__EXERCISE BRIEF__
Transfer the records, starting at the line that contains "All products (222, 542)" and ending with the last line of the records, and add 148 to every coordinate in the answers.
====================
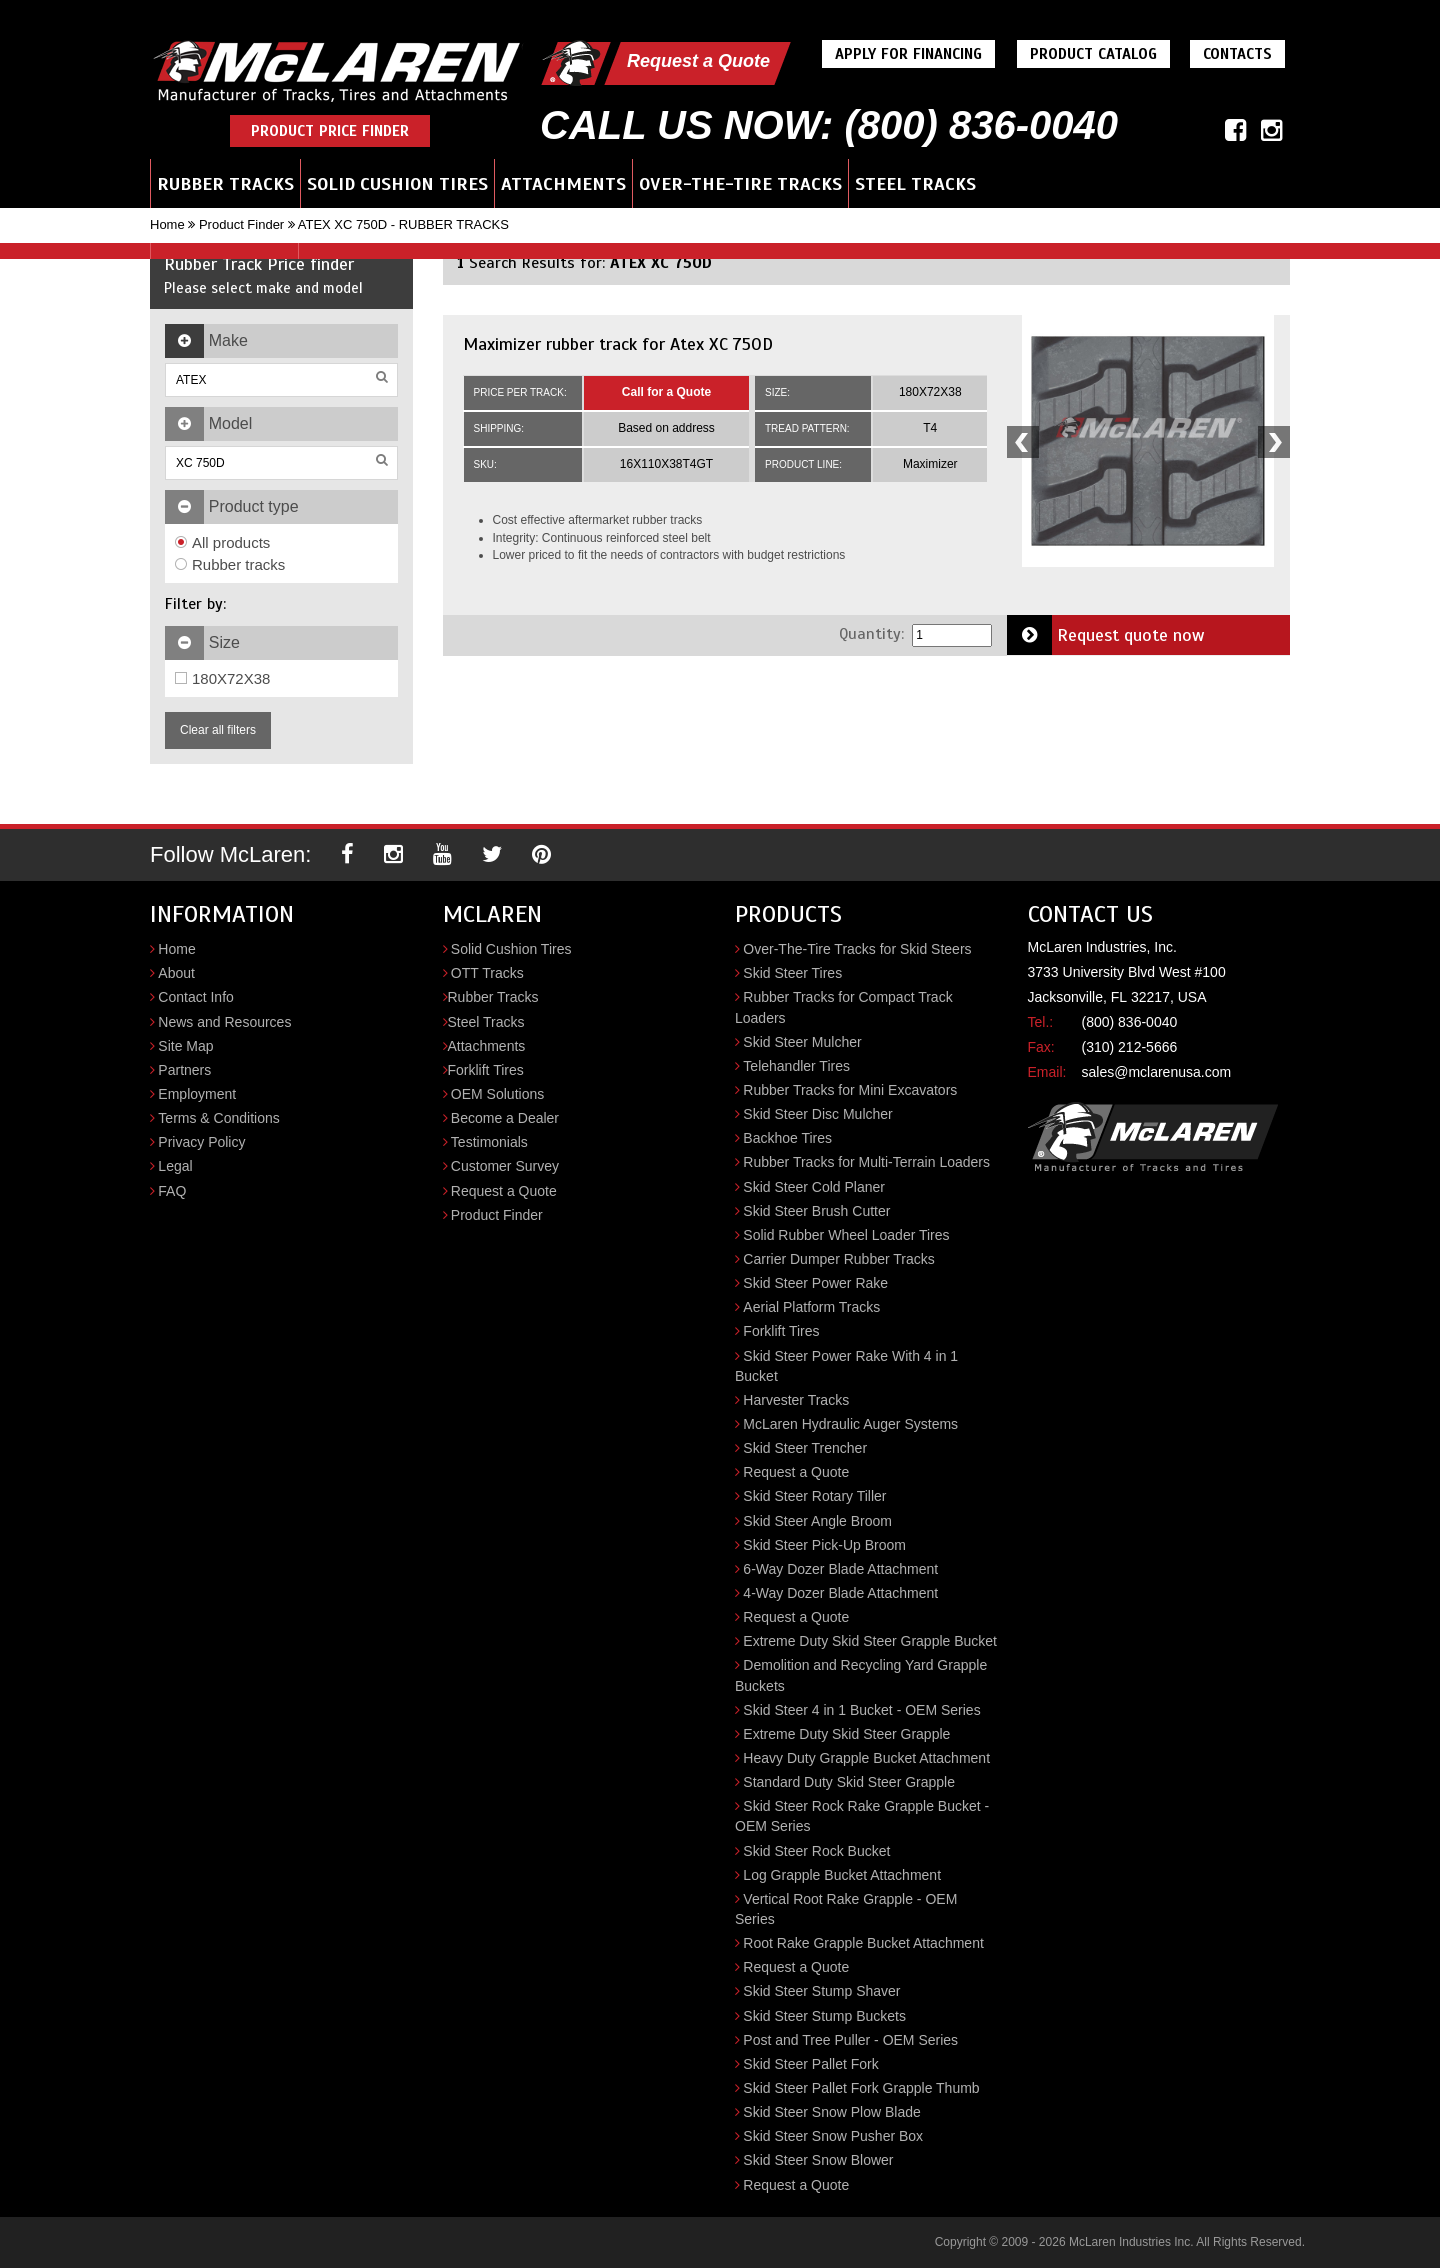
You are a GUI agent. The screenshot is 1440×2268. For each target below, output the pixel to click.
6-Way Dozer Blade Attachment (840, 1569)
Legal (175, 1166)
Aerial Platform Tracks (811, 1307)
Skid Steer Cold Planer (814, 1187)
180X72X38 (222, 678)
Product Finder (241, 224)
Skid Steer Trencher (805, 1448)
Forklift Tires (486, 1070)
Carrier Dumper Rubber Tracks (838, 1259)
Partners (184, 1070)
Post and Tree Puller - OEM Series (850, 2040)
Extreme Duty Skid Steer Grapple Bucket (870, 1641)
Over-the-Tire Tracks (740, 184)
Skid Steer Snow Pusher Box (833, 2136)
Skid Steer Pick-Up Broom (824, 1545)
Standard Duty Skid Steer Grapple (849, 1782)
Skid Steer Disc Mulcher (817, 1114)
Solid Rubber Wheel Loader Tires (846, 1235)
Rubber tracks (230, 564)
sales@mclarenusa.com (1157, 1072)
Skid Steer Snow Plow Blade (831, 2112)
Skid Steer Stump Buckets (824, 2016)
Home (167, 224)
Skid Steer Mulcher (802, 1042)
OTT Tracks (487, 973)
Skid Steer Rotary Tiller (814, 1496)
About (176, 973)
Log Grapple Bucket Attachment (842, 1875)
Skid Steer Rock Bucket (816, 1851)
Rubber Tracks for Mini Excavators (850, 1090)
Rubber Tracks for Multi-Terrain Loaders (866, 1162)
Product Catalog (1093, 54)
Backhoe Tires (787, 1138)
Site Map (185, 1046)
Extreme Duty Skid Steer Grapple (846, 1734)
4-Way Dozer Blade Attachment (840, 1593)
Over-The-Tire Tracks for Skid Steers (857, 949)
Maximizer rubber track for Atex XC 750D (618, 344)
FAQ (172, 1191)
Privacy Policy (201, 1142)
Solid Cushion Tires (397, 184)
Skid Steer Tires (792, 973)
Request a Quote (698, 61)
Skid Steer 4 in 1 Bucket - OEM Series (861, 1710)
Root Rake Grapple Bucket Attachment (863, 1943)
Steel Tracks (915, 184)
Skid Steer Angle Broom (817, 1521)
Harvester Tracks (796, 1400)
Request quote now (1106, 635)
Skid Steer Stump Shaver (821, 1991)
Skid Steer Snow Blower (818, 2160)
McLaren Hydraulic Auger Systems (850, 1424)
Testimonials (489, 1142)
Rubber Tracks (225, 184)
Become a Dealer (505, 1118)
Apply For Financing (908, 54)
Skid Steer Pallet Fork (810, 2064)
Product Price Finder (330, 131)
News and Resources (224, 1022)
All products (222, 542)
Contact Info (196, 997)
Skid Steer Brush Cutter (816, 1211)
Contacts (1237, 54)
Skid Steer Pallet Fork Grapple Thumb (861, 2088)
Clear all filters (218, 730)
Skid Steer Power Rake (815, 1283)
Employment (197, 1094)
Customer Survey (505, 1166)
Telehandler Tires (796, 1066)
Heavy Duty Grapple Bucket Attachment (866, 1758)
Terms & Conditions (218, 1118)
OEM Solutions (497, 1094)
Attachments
====================
__SOLVED EXERCISE__
All products (370, 690)
Contact Info (344, 1145)
Skid Steer Brush Cutter (964, 1359)
Contacts (1385, 202)
Skid Steer Pallet Fork Grapple Thumb (1009, 2236)
Clear all filters (366, 878)
Skid Steer Power Rake (963, 1431)
Employment (345, 1242)
Customer Survey (653, 1314)
Telehandler Tires (944, 1214)
Heavy Duty Grapple Bucket Attachment (1014, 1906)
Terms & Conditions (366, 1266)
OEM Solutions (645, 1242)
Attachments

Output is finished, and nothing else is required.